(Collected data)
§ §
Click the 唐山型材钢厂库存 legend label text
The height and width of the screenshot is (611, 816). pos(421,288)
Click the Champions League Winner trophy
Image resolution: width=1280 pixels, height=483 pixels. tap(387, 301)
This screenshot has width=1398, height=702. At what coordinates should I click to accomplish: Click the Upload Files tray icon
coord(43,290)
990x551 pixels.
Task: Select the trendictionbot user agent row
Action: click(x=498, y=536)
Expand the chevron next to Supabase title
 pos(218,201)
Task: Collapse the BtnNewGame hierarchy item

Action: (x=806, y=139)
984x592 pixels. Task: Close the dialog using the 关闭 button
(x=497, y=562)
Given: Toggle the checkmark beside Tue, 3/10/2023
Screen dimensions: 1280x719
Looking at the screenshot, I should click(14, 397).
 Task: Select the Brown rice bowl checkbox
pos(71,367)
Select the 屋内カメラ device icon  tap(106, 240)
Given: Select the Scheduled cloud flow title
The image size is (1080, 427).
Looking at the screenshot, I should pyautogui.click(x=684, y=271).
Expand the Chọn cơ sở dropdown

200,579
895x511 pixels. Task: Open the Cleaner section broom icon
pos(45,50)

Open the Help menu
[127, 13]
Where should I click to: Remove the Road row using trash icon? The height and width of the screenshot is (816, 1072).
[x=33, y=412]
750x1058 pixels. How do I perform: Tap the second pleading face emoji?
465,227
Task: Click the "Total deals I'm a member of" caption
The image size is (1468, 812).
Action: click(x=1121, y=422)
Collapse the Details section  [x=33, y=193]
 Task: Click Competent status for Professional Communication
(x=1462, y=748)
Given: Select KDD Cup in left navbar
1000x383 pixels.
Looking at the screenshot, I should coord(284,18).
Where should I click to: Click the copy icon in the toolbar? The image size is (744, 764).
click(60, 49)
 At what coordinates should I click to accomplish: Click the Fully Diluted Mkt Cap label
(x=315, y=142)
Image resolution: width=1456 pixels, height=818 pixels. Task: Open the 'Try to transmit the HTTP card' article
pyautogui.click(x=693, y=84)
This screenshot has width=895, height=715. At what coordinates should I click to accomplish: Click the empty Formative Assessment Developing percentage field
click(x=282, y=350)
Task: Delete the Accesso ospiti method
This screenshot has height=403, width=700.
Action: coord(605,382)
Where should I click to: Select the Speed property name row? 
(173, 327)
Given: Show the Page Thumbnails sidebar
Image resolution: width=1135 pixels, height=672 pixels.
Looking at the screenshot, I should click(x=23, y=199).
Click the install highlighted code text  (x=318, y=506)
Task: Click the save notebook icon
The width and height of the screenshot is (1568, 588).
§ §
▶ [WHAT IS BEING ASKED]
Take the records above and write each one out again exactly.

▶ [EXERCISE OUTPUT]
Click the 唐山型材钢厂库存 legend label text
The height and width of the screenshot is (611, 816). pos(421,288)
Click the Champions League Winner trophy
Image resolution: width=1280 pixels, height=483 pixels. tap(387, 301)
This screenshot has width=1398, height=702. At what coordinates should I click to accomplish: Click the Upload Files tray icon
coord(43,290)
990x551 pixels.
Task: Select the trendictionbot user agent row
Action: click(x=498, y=536)
Expand the chevron next to Supabase title
 pos(218,201)
Task: Collapse the BtnNewGame hierarchy item

Action: (x=806, y=139)
984x592 pixels. Task: Close the dialog using the 关闭 button
(x=497, y=562)
Given: Toggle the checkmark beside Tue, 3/10/2023
Screen dimensions: 1280x719
Looking at the screenshot, I should click(14, 397).
 Task: Select the Brown rice bowl checkbox
pos(71,367)
Select the 屋内カメラ device icon  tap(106, 240)
Given: Select the Scheduled cloud flow title
The image size is (1080, 427).
Looking at the screenshot, I should pyautogui.click(x=684, y=271).
Expand the Chọn cơ sở dropdown

200,579
895x511 pixels. Task: Open the Cleaner section broom icon
pos(45,50)

Open the Help menu
[127, 13]
Where should I click to: Remove the Road row using trash icon? The height and width of the screenshot is (816, 1072).
[x=33, y=412]
750x1058 pixels. How do I perform: Tap the second pleading face emoji?
465,227
Task: Click the "Total deals I'm a member of" caption
The image size is (1468, 812).
Action: click(x=1121, y=422)
Collapse the Details section  [x=33, y=193]
 Task: Click Competent status for Professional Communication
(x=1462, y=748)
Given: Select KDD Cup in left navbar
1000x383 pixels.
Looking at the screenshot, I should coord(284,18).
Where should I click to: Click the copy icon in the toolbar? The image size is (744, 764).
click(60, 49)
 At what coordinates should I click to accomplish: Click the Fully Diluted Mkt Cap label
(x=315, y=142)
Image resolution: width=1456 pixels, height=818 pixels. Task: Open the 'Try to transmit the HTTP card' article
pyautogui.click(x=693, y=84)
This screenshot has width=895, height=715. At what coordinates should I click to accomplish: Click the empty Formative Assessment Developing percentage field
click(x=282, y=350)
Task: Delete the Accesso ospiti method
This screenshot has height=403, width=700.
Action: coord(605,382)
Where should I click to: Select the Speed property name row? 
(173, 327)
Given: Show the Page Thumbnails sidebar
Image resolution: width=1135 pixels, height=672 pixels.
Looking at the screenshot, I should click(x=23, y=199).
Click the install highlighted code text  (x=318, y=506)
Task: Click the save notebook icon
The width and height of the screenshot is (1568, 588).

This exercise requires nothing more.